La youtubeuse ne s’est pas démontée pour autant, et a tout de même gardé les questions qu’elle avait prévues, au risque d’être discriminée par la suite. Face à Jean-Claude Juncker, la jeune femme a posé de longues questions, en contextualisant chacun de ses propos mais en ne se privant pas de faire quelques remarques au passage, notamment sur le rôle des lobbies dans le fonctionnement des institutions européennes ou sur la non interdiction de certains produits polluants.
Publicité
Ainsi, elle a carrément remis en cause la légitimité de Jean-Claude Juncker à la tête de la Commission, en le comparant à un braqueur de banques : “Confier à quelqu’un qui a été le ministre des Finances [du Luxembourg] pendant 18 ans, [un pays qui est le] plus grand paradis fiscal en Europe, la mission de lutter contre l’évasion fiscale, est-ce que ça serait pas finalement comme désigner chef de police un braqueur de banque ?”
:::::
Travail demandé: Recopiez mot pour mot, dans l'extrait ci-dessus sur la youtubeuse face à Jean-Claude Juncker, tout ce qui va de « La youtubeuse ne » jusqu'à « certains produits polluants. ».
:::::
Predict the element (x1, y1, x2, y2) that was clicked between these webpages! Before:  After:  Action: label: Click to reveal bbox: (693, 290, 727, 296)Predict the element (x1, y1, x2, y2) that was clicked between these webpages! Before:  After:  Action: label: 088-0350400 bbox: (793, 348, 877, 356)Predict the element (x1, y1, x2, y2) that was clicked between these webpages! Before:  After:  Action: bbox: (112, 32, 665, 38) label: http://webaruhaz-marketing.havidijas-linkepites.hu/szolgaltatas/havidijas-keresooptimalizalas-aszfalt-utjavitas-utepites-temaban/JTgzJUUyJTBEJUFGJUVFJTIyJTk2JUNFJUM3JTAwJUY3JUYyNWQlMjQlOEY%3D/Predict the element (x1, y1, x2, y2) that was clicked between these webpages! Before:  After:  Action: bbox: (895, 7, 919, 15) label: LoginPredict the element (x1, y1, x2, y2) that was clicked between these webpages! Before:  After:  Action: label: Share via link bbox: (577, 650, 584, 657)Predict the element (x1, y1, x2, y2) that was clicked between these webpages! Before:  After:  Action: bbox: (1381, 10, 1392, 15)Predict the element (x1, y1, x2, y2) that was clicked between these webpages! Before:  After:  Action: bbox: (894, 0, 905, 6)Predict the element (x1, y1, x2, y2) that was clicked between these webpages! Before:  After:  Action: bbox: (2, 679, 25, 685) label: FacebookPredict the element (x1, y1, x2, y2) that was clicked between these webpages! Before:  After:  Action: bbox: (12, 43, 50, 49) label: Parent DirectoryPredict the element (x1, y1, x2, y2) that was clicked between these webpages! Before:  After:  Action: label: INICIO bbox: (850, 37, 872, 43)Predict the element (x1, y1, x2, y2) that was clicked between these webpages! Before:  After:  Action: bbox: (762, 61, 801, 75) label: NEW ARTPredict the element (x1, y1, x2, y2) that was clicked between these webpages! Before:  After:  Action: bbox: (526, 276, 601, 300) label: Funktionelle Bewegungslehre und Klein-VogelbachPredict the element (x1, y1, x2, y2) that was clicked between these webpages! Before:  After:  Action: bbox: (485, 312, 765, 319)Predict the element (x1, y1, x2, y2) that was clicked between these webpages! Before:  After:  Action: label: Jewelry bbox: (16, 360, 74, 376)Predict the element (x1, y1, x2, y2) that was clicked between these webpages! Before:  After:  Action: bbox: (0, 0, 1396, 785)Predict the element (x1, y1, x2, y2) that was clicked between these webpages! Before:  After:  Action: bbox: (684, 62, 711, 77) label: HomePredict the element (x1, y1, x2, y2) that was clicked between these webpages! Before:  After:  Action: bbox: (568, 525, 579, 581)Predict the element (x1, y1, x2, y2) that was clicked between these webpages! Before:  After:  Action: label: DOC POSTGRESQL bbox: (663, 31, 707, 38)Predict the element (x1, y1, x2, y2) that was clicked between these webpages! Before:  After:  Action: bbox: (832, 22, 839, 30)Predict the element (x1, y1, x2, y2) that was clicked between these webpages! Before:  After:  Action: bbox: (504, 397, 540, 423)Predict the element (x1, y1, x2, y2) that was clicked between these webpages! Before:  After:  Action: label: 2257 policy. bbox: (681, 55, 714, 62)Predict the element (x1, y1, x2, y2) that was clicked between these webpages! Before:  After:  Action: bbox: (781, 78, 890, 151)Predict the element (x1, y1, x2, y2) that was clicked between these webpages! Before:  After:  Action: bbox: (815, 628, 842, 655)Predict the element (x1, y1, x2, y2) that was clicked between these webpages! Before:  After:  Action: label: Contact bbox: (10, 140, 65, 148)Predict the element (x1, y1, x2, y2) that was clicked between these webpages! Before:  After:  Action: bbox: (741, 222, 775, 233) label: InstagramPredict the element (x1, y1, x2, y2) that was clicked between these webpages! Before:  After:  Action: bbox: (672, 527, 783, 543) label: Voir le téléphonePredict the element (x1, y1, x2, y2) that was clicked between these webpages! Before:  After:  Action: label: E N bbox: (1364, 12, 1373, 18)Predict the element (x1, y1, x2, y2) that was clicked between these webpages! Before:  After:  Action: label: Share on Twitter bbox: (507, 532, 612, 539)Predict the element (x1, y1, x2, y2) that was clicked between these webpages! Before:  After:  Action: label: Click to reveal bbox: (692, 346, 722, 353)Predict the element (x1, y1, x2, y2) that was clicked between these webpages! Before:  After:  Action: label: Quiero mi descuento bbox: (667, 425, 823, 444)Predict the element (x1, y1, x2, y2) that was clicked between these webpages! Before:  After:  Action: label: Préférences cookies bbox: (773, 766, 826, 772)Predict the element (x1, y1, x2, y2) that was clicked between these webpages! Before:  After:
:::::
Réponse rédigée:
La youtubeuse ne s’est pas démontée pour autant, et a tout de même gardé les questions qu’elle avait prévues, au risque d’être discriminée par la suite. Face à Jean-Claude Juncker, la jeune femme a posé de longues questions, en contextualisant chacun de ses propos mais en ne se privant pas de faire quelques remarques au passage, notamment sur le rôle des lobbies dans le fonctionnement des institutions européennes ou sur la non interdiction de certains produits polluants.